PROBLEM TO WORK ON >> Extract every line in the entries below that contains the word "Open", and copy each one in full.
········
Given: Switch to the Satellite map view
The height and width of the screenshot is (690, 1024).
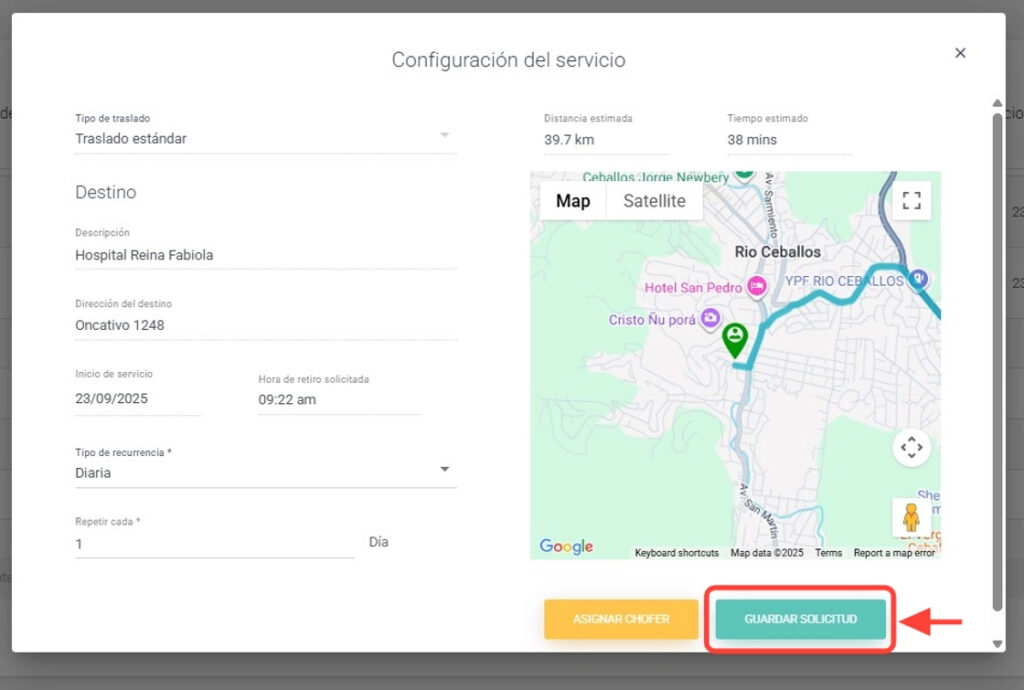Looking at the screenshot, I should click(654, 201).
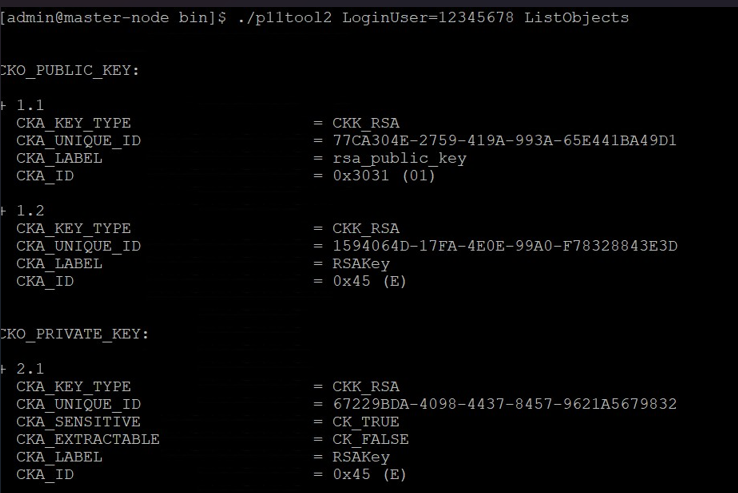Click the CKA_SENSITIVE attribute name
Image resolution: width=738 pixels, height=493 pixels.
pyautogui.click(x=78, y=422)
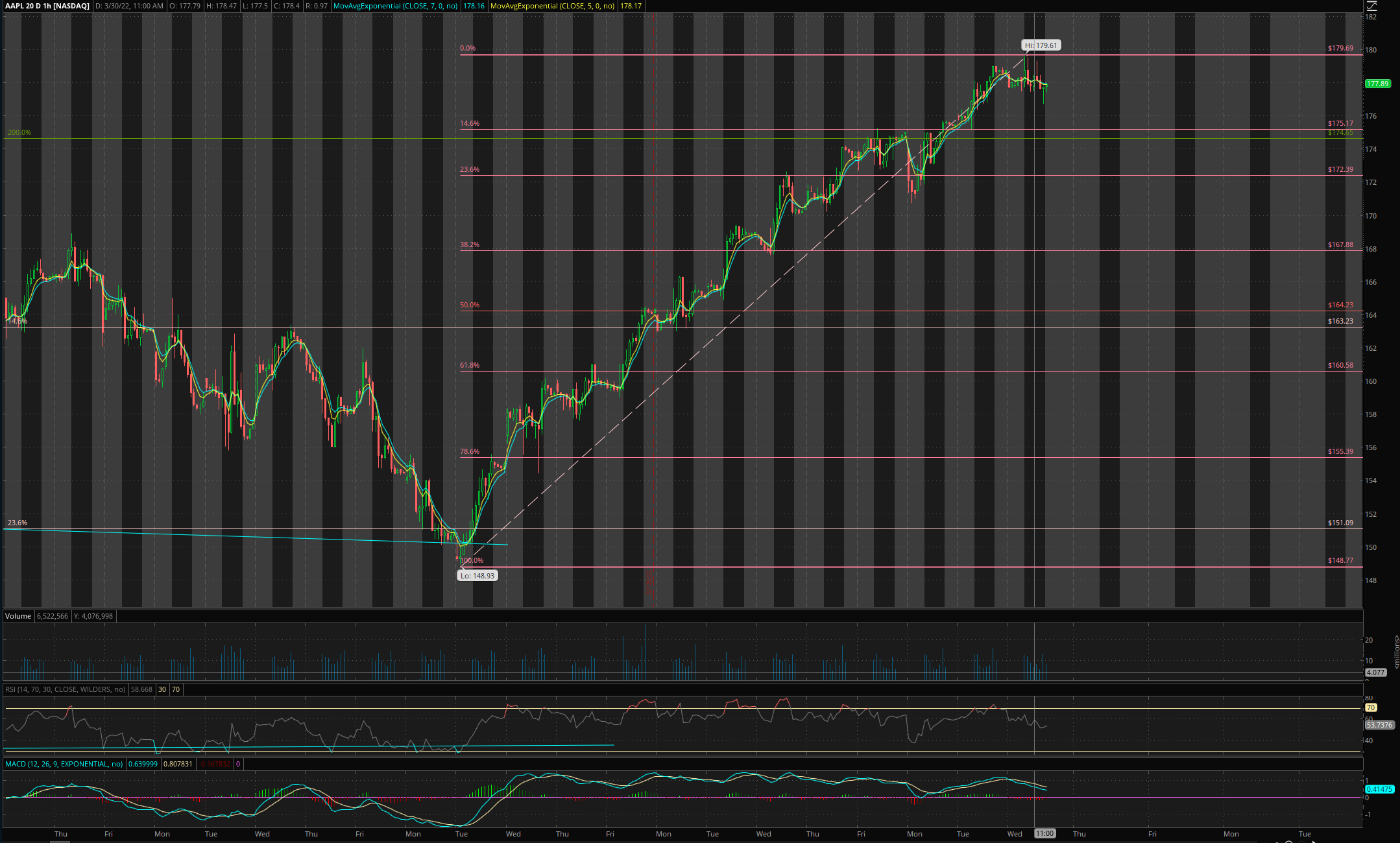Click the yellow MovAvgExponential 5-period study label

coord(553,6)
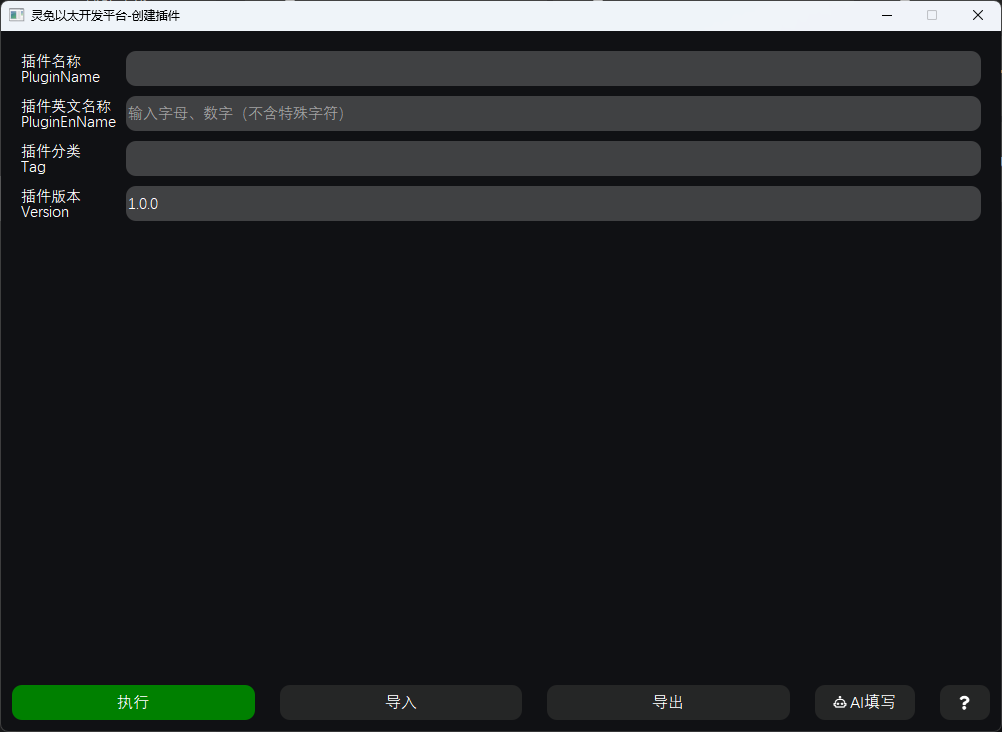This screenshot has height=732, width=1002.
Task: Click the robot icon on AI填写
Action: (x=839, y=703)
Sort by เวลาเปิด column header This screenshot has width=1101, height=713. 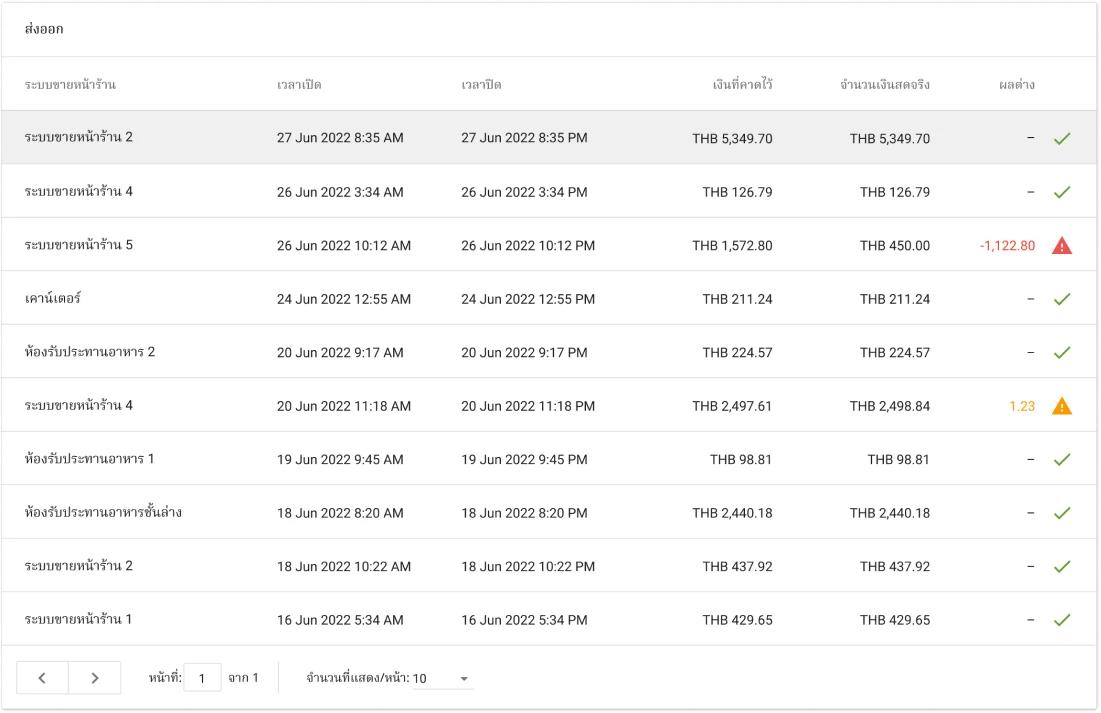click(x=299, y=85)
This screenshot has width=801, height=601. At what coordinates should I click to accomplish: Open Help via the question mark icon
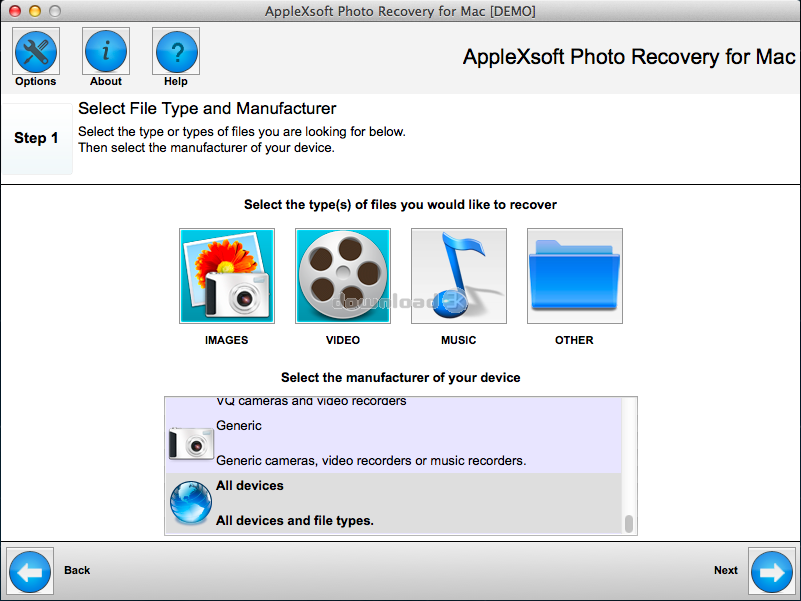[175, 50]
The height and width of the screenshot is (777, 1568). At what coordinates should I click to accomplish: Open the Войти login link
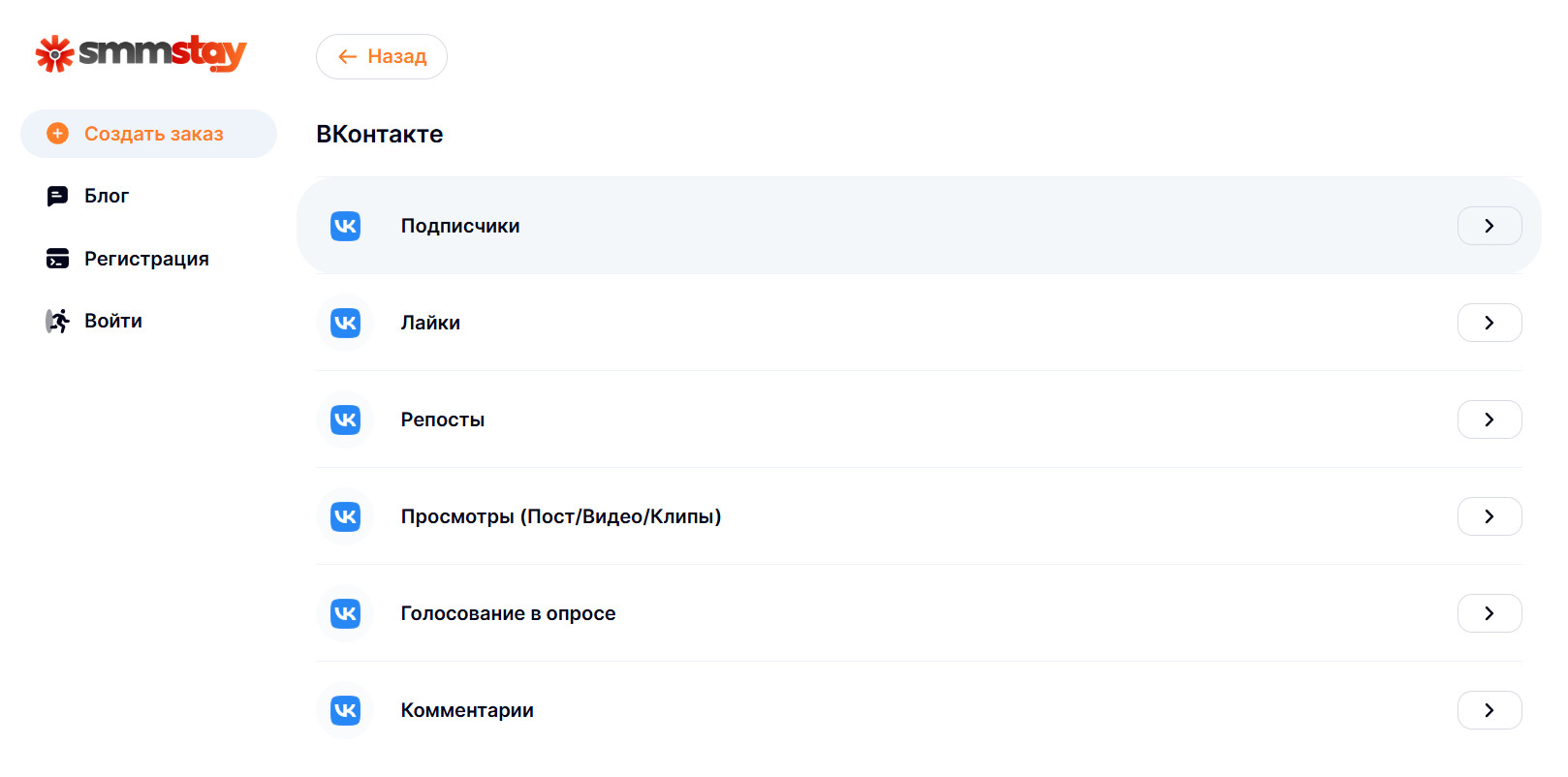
········
COMPLETE RESPONSE >>
This screenshot has width=801, height=601. At what coordinates should I click to accomplish: Open Help via the question mark icon
The height and width of the screenshot is (777, 1568). At what coordinates should I click to accomplish: Open the Войти login link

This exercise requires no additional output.